Michigan’s Shea Patterson said after the game that it’s not often that a team beats Penn State this badly, and he wasn’t wrong. Patterson led an offense that controlled the clock and the game, rolling up over 400 yards of total offense, including 259 on the ground, en route to hanging 42 points on the Nittany Lions. But as impressive as the Wolverines were on offense, they were even more dominating on the other side of the ball. The Wolverines held the Nittany Lions to 186 total yards and kept them out of the end zone until the game’s final minutes, at a point when it was already a six touchdown game. And for at least the third time this season, Michigan made a good quarterback look bad, as Trace McSorely finished 5 for 13 for just 83 yards through the air and negative yards on the ground. Penn State was a little dinged up, and left some plays on the field, but there was no disputing the decisiveness of Michigan’s victory.
In a season of statement wins, this one resonated the loudest.
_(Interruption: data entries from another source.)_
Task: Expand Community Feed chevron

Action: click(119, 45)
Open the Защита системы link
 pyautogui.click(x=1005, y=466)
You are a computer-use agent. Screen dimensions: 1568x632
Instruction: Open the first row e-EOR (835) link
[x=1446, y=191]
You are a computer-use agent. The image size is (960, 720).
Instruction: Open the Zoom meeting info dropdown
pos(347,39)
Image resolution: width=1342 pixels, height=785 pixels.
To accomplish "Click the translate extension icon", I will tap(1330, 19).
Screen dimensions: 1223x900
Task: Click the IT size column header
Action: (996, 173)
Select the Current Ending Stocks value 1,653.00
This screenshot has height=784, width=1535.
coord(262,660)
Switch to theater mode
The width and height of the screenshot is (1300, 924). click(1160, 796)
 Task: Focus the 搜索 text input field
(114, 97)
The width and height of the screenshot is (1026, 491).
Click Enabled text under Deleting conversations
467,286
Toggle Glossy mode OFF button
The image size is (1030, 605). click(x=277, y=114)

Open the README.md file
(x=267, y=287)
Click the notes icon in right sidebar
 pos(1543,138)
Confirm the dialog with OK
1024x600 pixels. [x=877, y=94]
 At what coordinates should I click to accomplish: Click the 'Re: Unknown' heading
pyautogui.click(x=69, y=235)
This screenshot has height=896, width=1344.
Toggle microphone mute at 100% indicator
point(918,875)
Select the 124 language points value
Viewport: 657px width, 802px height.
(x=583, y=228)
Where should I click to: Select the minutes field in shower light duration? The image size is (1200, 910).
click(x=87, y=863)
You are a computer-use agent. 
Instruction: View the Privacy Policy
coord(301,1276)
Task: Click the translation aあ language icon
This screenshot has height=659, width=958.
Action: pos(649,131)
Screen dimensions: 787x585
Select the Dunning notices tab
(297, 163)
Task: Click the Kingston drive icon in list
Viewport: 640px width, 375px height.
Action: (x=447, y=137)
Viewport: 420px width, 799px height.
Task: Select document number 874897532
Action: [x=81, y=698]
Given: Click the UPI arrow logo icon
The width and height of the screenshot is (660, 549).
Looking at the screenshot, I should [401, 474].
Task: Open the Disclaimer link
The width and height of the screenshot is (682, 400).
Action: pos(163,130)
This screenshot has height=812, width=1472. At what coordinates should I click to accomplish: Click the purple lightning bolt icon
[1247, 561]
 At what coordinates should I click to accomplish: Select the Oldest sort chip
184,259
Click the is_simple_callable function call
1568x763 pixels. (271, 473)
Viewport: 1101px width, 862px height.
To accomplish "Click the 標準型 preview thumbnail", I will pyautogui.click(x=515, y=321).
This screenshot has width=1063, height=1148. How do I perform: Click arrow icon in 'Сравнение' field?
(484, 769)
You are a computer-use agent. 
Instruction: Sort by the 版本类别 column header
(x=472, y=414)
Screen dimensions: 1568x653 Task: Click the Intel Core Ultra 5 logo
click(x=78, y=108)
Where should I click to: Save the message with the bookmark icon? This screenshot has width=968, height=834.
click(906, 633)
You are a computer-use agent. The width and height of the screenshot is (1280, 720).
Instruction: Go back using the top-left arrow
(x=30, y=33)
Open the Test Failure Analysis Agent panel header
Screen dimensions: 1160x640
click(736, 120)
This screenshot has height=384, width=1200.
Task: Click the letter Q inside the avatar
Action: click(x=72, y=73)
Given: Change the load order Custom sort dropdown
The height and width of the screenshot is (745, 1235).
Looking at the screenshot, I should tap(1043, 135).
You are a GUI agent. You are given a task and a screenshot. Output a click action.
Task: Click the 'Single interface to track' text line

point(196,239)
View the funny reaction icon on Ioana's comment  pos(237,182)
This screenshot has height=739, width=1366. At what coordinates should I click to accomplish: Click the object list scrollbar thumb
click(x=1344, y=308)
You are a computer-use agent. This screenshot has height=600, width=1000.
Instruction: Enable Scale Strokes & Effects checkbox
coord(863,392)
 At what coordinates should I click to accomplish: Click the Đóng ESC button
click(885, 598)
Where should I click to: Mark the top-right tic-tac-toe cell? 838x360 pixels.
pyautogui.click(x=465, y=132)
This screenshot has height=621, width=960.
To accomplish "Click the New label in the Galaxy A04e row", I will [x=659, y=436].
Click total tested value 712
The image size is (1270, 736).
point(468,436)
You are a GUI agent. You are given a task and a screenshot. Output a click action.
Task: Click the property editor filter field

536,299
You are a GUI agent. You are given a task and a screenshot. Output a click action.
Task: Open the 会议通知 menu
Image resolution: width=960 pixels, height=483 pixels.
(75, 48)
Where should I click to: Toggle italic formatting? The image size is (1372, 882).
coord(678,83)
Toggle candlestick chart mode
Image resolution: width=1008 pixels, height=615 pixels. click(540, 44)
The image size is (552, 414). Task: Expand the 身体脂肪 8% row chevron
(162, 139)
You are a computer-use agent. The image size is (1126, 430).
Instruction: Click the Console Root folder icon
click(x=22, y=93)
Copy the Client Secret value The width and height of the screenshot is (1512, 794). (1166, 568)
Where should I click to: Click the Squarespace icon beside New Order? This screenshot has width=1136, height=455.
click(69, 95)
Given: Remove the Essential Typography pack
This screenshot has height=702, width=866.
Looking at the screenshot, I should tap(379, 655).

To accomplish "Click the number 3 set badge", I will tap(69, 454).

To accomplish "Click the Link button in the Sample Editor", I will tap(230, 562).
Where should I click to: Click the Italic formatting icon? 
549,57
And not just because of gaudy statistics or the lopsided score, but rather because of the manner in which Michigan played, the manner in which Michigan has played for much of the year. There’s an edge to this team, an orneriness that’s been absent in recent Michigan teams. And for Michigan fans, that’s a welcome change.
Michigan’s players, almost to a man, talk about taking things personally, talk about taking past losses personally. Watching this team play, it’s clear that those are more than just words. Long hesitant to concede that any game has any more significance or importance than any other game, Michigan is now unabashedly - and refreshingly - saying the opposite. Michigan may have downplayed its rivalry with Michigan State leading up to the game, but watching the Wolverines during and after the game, it was clear how important that game was to Michigan. Rarely have the Wolverine players reacted with such emotion after a game as they did two weeks ago in East Lansing, and they weren’t shy talking about it after the game, either. This week, Michigan’s players were similarly only too happy to tell reporters how they felt Franklin and his Nittany Lions ran up the score on them last year. Michigan’s players remembered, said that they took it personally - and played like it.
There’s that phrase again. Taking it personally. After the Penn State game, head coach Jim Harbaugh was asked if this was personal. He responded with a chuckle, as if he couldn’t believe that someone would ask such a question, and eventually responded, “Yeah, these are personal.” It’s an attitude his players clearly embrace. Whether it’s playing with more toughness, having a greater confidence in themselves and in their teammates, as their head coach put it, or a little “South Florida Swag” as James Uche (Uche, Devin Bush and others hail from the Sunshine State) put it, this year’s Michigan team is playing in a way it hasn’t played before.
It’s this change in attitude, along with dominant play on the field, that has even the most cautious Wolverine fans beginning to think that this could be a special season in Ann Arbor. And as Michigan rolls toward the final stop on its revenge tour, it’s getting harder and harder not to believe in this team.